Ask a bunch of kids to design technology for disabled people their age and you get an entirely different kind of creative thinking, from a "Swiss Army Hand" to a functional baseball glove.

 

High school students at the NuVu Studio in Cambridge, Massachusetts, don't go to classes and aren't graded on a curve. Their only real job, 9 a.m. to 3 p.m. every day, is to create something new--and thus learn in a different way.

 

"It's not about the regular subjects and the one-hour schedule that makes it hard for people to dig deeper," says Saeed Arida, NuVu's founder and "chief excitement officer." "They get a completely different perspective on college, and what they want to do."

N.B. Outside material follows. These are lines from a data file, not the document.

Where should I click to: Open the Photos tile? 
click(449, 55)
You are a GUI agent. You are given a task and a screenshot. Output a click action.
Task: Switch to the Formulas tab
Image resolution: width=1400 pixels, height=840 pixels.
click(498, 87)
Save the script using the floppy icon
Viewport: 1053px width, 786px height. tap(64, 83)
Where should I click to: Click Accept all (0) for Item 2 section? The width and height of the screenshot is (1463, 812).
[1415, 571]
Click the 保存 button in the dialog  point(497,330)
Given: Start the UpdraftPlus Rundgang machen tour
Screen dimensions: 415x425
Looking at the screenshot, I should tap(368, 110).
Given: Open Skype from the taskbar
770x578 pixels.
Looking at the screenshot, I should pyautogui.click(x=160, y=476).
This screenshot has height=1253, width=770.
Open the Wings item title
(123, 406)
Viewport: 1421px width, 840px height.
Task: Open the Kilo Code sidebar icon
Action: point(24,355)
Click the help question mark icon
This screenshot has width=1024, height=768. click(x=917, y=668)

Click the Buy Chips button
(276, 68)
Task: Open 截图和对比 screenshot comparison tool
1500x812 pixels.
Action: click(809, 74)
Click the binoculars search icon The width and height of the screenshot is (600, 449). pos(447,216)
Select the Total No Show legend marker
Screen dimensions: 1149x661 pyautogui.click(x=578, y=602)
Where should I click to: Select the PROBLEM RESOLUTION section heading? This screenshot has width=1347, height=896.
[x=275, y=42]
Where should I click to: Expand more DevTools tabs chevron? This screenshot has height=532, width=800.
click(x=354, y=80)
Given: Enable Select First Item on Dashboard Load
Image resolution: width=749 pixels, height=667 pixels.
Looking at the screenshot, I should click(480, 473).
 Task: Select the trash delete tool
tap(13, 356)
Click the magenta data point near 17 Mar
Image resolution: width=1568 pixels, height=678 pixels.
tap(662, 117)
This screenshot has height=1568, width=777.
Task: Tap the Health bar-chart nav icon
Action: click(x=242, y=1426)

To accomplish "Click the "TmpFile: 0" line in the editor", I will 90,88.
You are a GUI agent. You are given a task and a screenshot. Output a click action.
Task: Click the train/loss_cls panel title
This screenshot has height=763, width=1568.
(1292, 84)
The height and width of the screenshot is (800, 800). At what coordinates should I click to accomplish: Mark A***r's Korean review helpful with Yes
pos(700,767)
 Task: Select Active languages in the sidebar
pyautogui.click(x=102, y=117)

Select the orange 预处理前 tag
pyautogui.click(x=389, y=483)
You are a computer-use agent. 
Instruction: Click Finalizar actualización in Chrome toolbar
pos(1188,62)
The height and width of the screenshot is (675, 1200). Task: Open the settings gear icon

NuVu is an "innovation center" for under-18s that takes 35 students at a time. Twenty of those come from Beaver Country Day School, a founding partner. The rest are from other public and charter schools nearby. Every two weeks, faculty from M.I.T. and elsewhere come in to help the kids work on a new problem or project. This can range from telepresence robots to futuristic headwear.

 

The theme this winter has been "hacking health." For example, the students have worked on ideas for prosthetic hands, riffing off templates from the MakerBot Robohand project. They're not really hands in the conventional sense: more like bodily attachments with certain uses in mind. There's this two-fingered device that fits into a baseball glove. There's a "Ratchet Hand," which has a cylinder for pencil, Sharpie, brush, knife and fork. And don't forget the Swiss Army Hand, with its Wolverine claws.

 

The students are getting input from e-Nable, a community group for DIY prosthetics. The baseball hand is particularly popular with parents of disabled kids, Arida says.

 

"The feedback we're getting is they don't necessarily just want a hand," he says. "These kids don't have a hand from the beginning, so they can have something that is different. This is pushing prosthetics into a direction that's not necessarily literal."

 

We've covered several 3-D-printed prosthetics projects, including this $5 effort. But NuVu's could be our favorite. Let's hope the students keep working on them.